The episode does a great job of depicting how exhausting and demeaning it would be for that to happen to you, but, at least in the long run, it did nothing to stop people from wanting that for themselves—you change the medium, or a generation passes, and brains reset. Social media, for the past decade or more, has been all about trying to have what Bart had and hated—to have that is seen as ‘crushing it’, and the only ‘crushing it’ that is possible for independents.
It may not be a specific phrase, sound, or noise that people want you to utter and only utter—sure, there is that, but more often what people are looking for from the particular social media personality that they are addicted to is a consistent and predictable energy. I find it ironic that there was so much backlash and fright about the ‘NPC streaming’ trend (people acting essentially like robots, with perfectly repeated phrases and reactions, on livestream) when that’s what anyone successful is doing on there at all, period—the NPC version being just a mere pushing of it to its most logical conclusion, its most naked form.
All this would be fine—there’s room for vapidity, and soul-crushing work, in society, I guess—so long as there were other avenues of success available to ‘independent creators’ in this new age, avenues which were not demeaning, or impossible to maintain without wanting to blow your brains out. In a perfect world, you should be able to make just as much money being an intellectual and talented artist of some medium as you can a glorified village idiot with tits. But, there isn’t that. Even if you’ve no tits to push together, you are at least metaphorically in some way doing that, if you have a following on social media. That’s just how the game is played—the game we’re all supposed to play simply because we didn’t want to go the other demeaning route (Hollywood).
Part of my mission, beyond just making the truly independent films that I make, is to create avenues for success for truly independent filmmakers that do not mirror, or follow at all parallel to, that which has been laid out for ‘independent creators’ by social media and the like.
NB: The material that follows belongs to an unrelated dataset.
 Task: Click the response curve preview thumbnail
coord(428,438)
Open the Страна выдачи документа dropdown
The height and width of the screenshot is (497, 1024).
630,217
It’s a preposterous and downright anti-art proposition to expect people to maintain a certain social media-ready charm and demeanor and pandering and obsequiousness, and content output, and also do the best art of their lives. In fact, it’s the same paradigm as the ‘media ready’ concept of traditional fame—here’s what’s acceptable to say, here’s how it’s acceptable to look, etcetera, if you want to do well at all. The evil was not abandoned, it was simply carted over from one dying industry to a burgeoning one.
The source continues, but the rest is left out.